TAMPA — When engaged filmmakers Shane Brady and Emily Zercher were conned out of $20,000 by a hacker during the 2021 purchase of their Texas home, the normally upbeat couple had dark thoughts.

No one was charged with the crime, but Brady said they wondered what would happen if they sought vigilante justice.

“It fundamentally changed who Emily and I were as people,” said Brady, 36 , who was raised in Palm Harbor. “We’re these very kind people and we started having these daydreams of what we would do if we saw the guy in an alley with a pipe ... but we’re good people, so of course wouldn’t do that.”

Instead, the couple will play out their revenge fantasy through the movie “HACKED: A Double Entendre of Rage Fueled Karma.” It will be shot all over Tampa Bay near the end of this year.

The first 10 minutes or so will be based on the real crime. The rest is based on their dark daydreams.
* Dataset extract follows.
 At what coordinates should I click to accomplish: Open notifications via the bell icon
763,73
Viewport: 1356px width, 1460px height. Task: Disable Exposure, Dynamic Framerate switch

Brady and Zercher are the producers.

Brady wrote and will direct the movie while starring as the character based on him.

Augie Duke, whose credits include “Mayans M.C.,” portrays the character based on Zercher.

Other notable actors Tampa Bay Lightning announcer Phil Esposito and Tarpon Springs native Aaron Moorhead, who is also director of Marvel’s “Moon Knight” and Season 2 of “Loki.”

According to the production’s application for a $25,000 Hillsborough County film incentive, the movie will be shot for 10 days in Pinellas County and 11 in Hillsborough and spend nearly $300,000 locally on cast, crew, equipment rentals and other expenditures.

“From local residents to business owners, Shane goes out of his way to make the community part of the filmmaking process,” said Tyler Martinolich, head of Film Tampa Bay, which is Hillsborough’s film commission. “This provides an invaluable economic impact.”

This will be the second movie that Brady and Zercher make in Tampa Bay.

In late 2021, they shot “Breathing Happy” about a recovering drug addict trying to achieve one year of sobriety alone on Christmas as past demons tempt him to relapse.

It was during the final week of production for that movie that the real-life crime occurred.

Brady and Zercher were to send $20,000 to their title company as a down payment on their new home. But someone, somehow, became aware of the business deal and sent the couple an email that pretended to be from the title company.

“Everything looked identical,” Brady said. “The only difference was there was an employee named Sarah who had been spelling her name with an H and this was duplicated as Sara without an H.”

They wired the $20,000. Then they got a call from the real title company asking for the money.

They sent another $20,000 and got the house, but the experience shook them.

“We went into debt because of all of this,” Brady said. But for “those wondering if we got our $20,000 back, you’ll just have to watch ‘HACKED’ when it comes out in 2024.”